*** Dataset extract
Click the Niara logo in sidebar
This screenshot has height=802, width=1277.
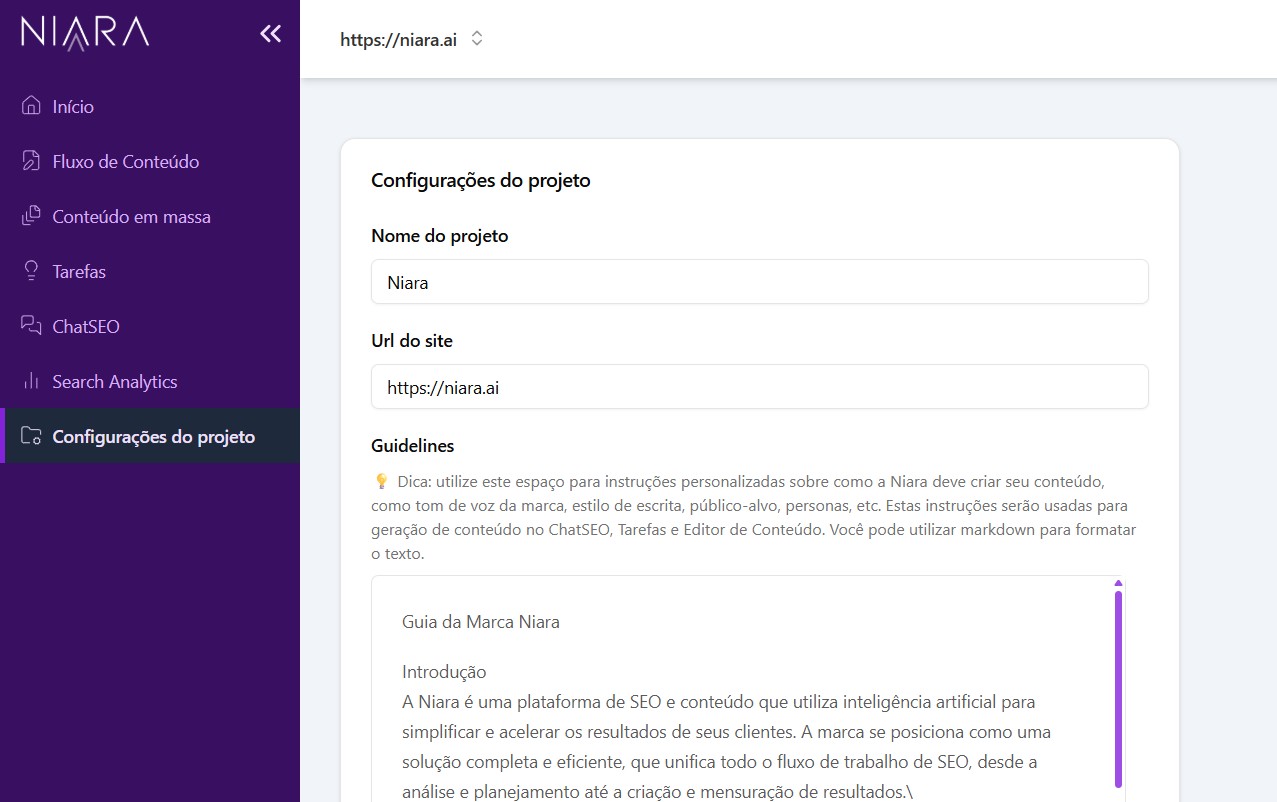click(x=85, y=33)
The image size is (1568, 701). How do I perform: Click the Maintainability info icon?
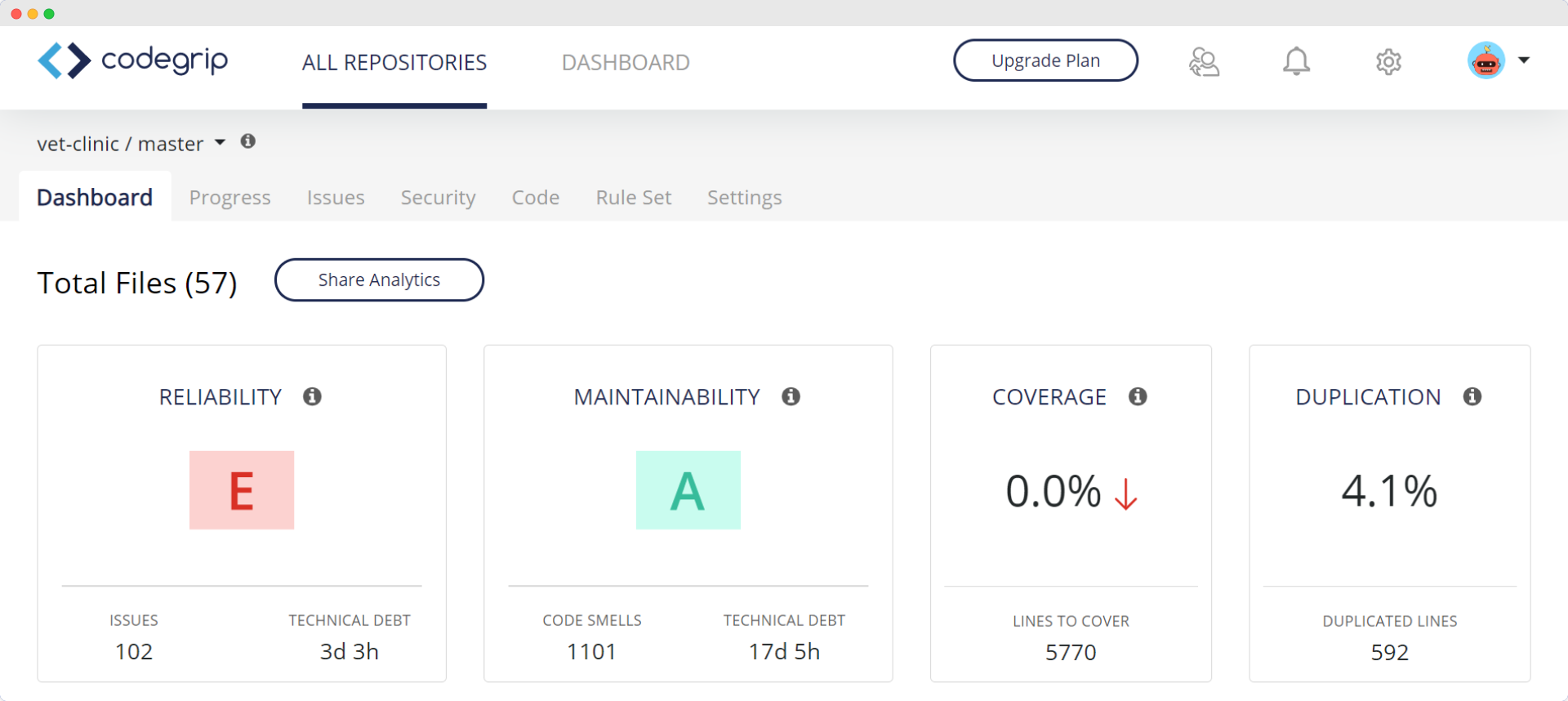[791, 396]
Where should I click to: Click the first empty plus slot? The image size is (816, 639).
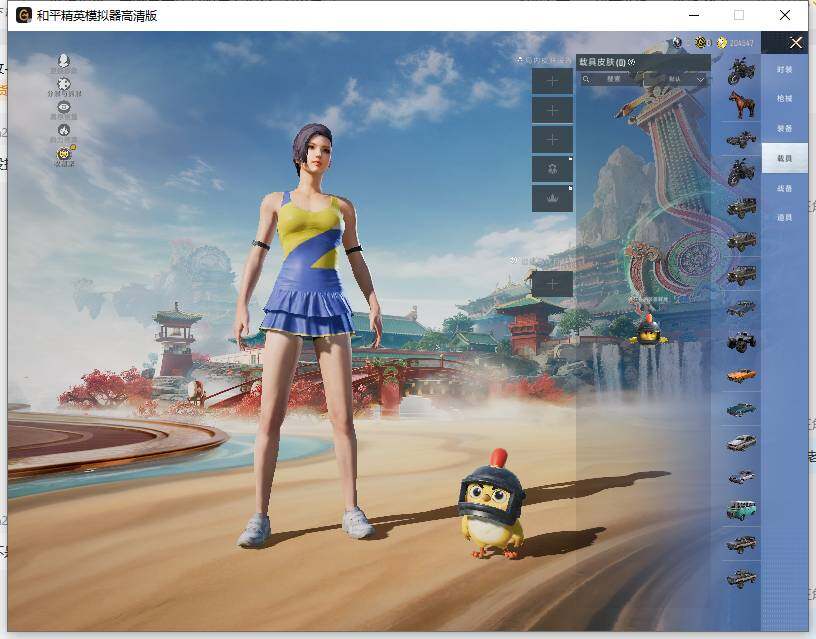click(552, 81)
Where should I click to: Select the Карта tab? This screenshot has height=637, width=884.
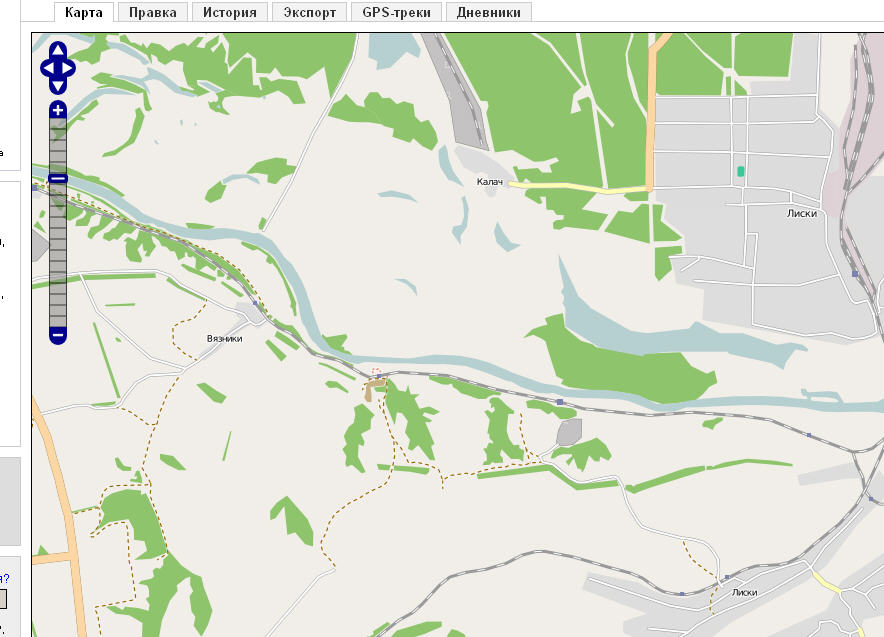83,12
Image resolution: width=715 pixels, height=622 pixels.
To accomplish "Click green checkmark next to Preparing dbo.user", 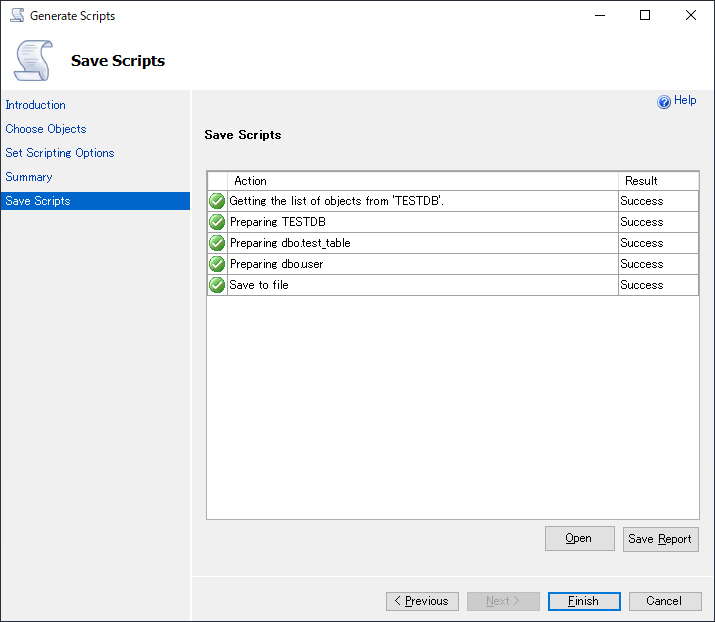I will point(217,264).
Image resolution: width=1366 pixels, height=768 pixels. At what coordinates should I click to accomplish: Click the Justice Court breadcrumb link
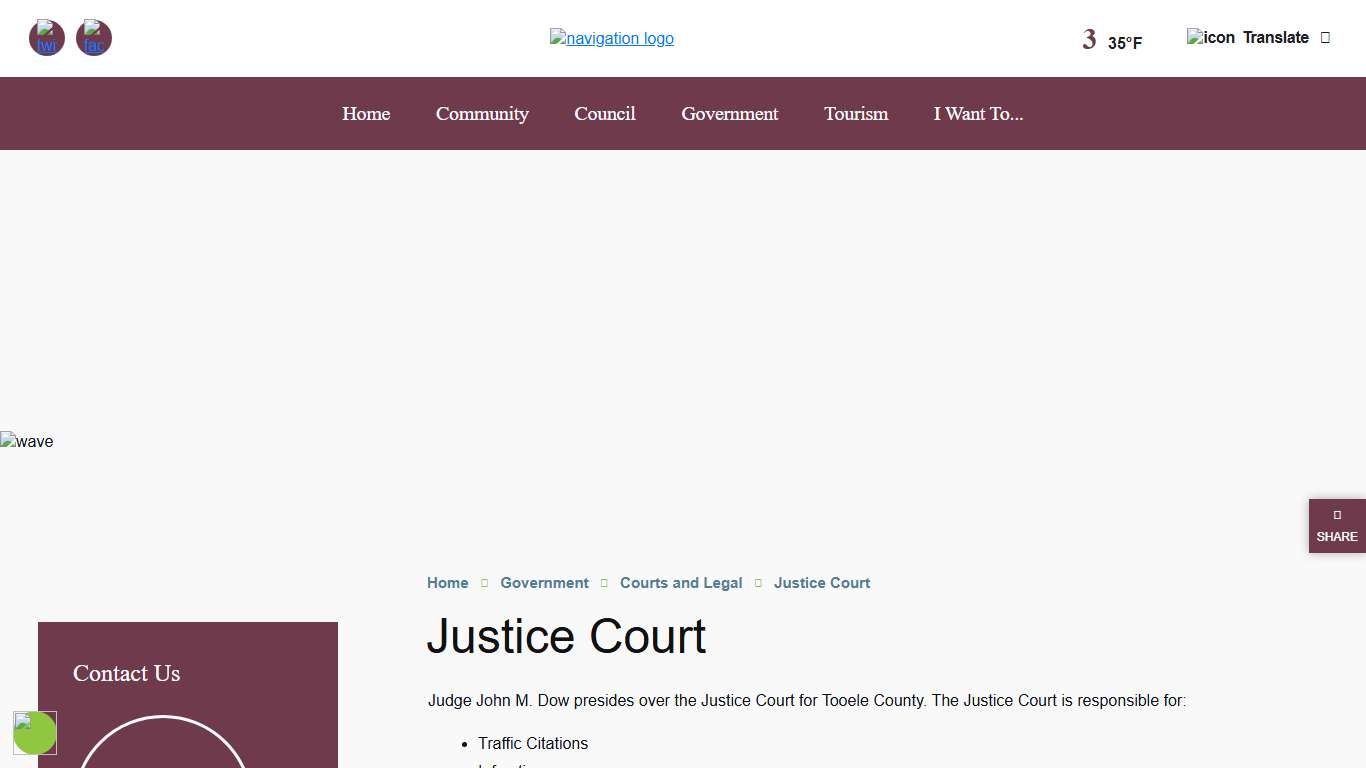point(821,583)
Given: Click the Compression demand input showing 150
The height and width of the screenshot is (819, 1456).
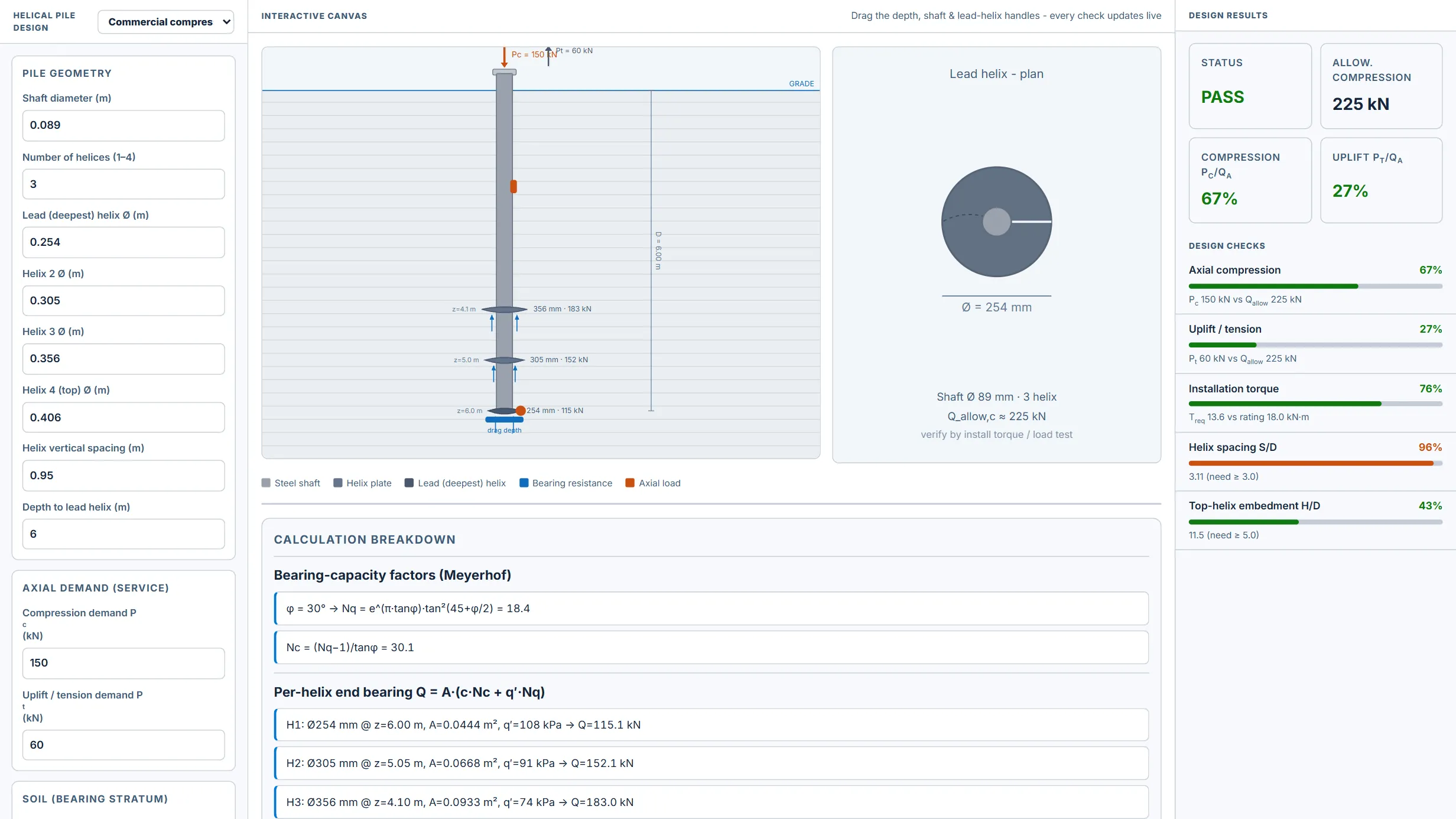Looking at the screenshot, I should 124,663.
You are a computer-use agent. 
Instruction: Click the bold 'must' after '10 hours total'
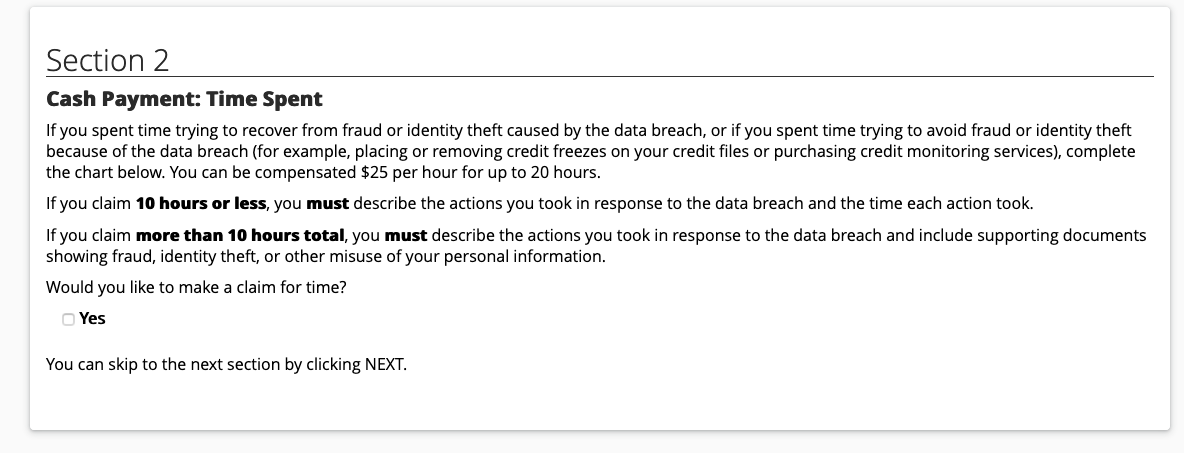(406, 235)
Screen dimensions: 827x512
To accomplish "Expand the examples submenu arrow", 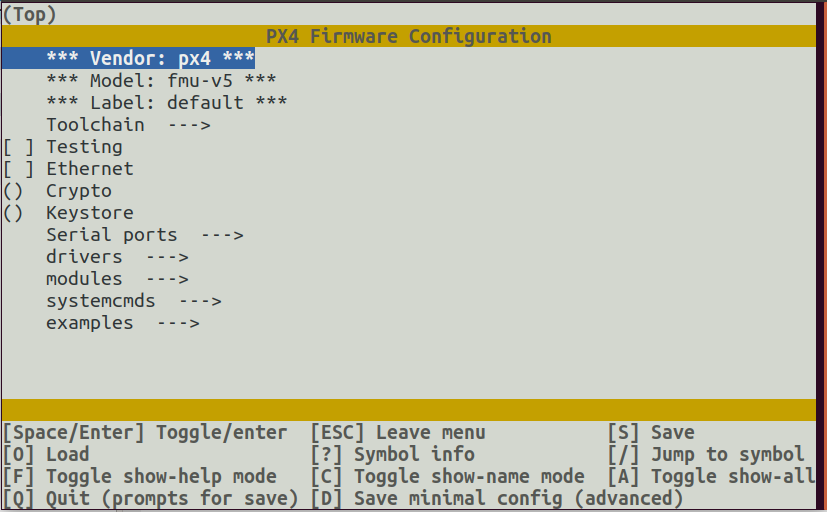I will tap(178, 323).
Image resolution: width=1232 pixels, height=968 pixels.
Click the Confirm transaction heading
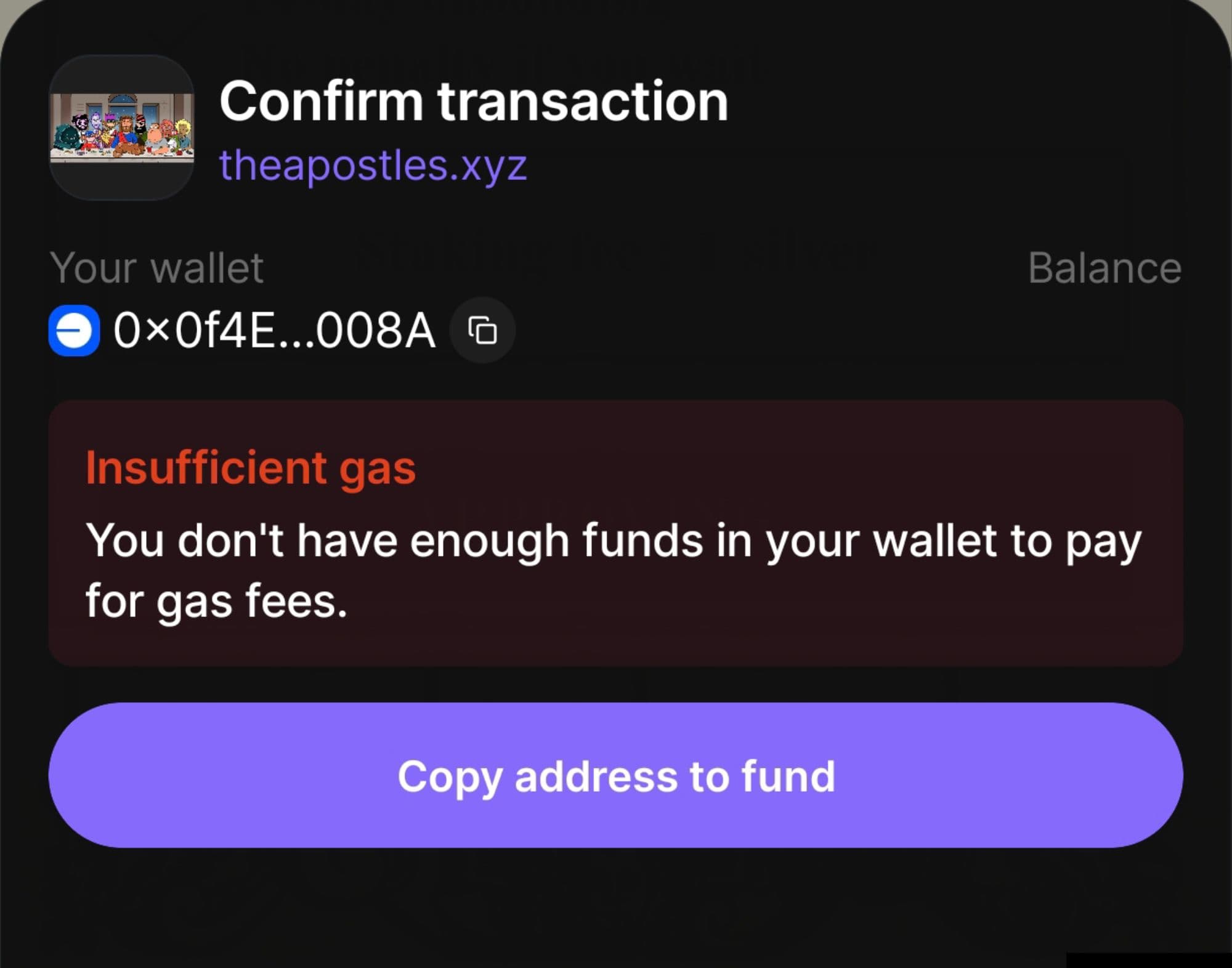(473, 102)
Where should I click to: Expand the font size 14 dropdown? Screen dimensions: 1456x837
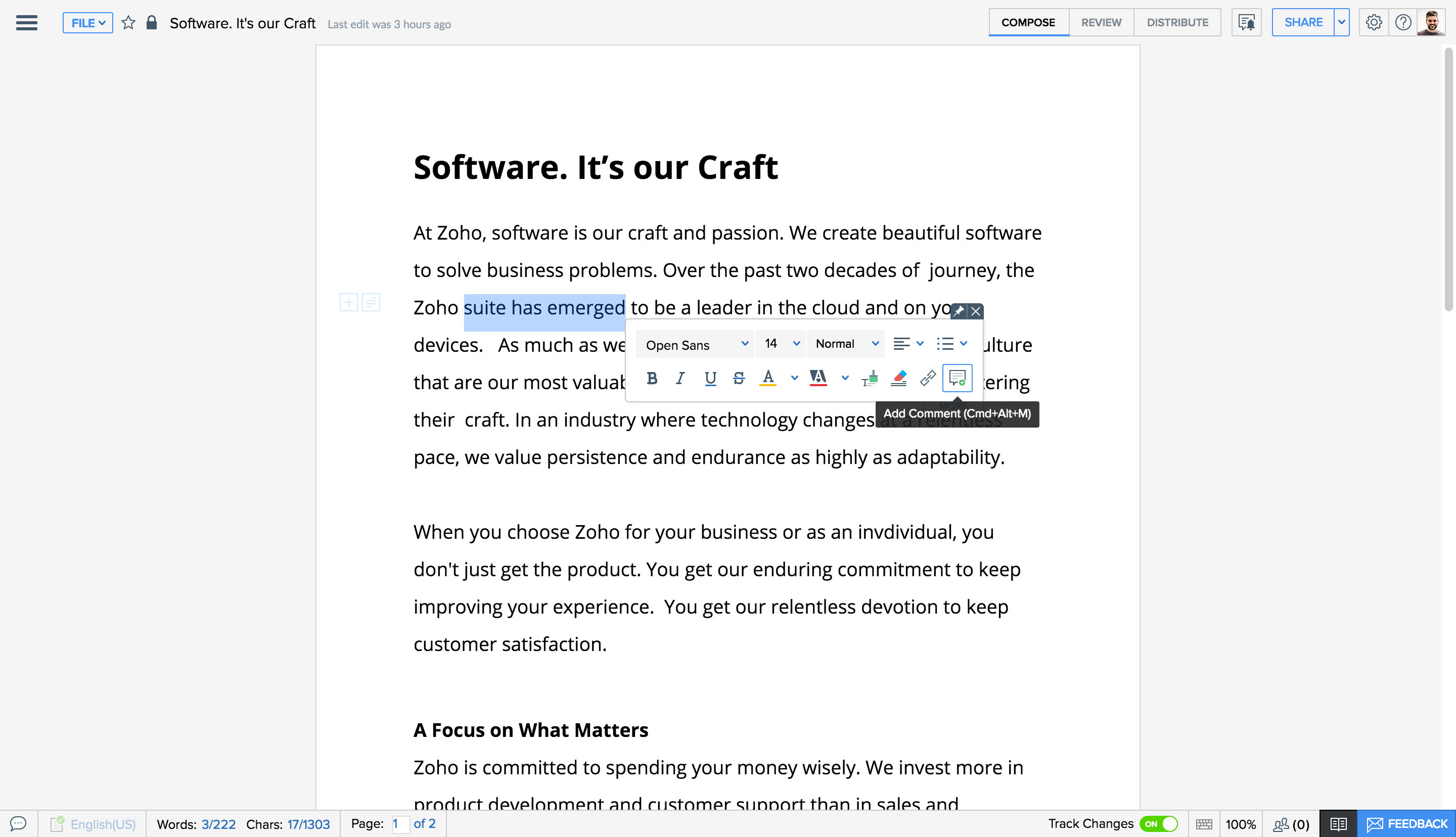pos(781,344)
******
▶ [Challenge]:
Return, word for word, the lines starting at the line that contains "Where should I click to: Expand" and ending at the end of the entries, omitting the pictures.

▶ [Full output]:
Where should I click to: Expand the font size 14 dropdown? Screen dimensions: 1456x837
pos(781,344)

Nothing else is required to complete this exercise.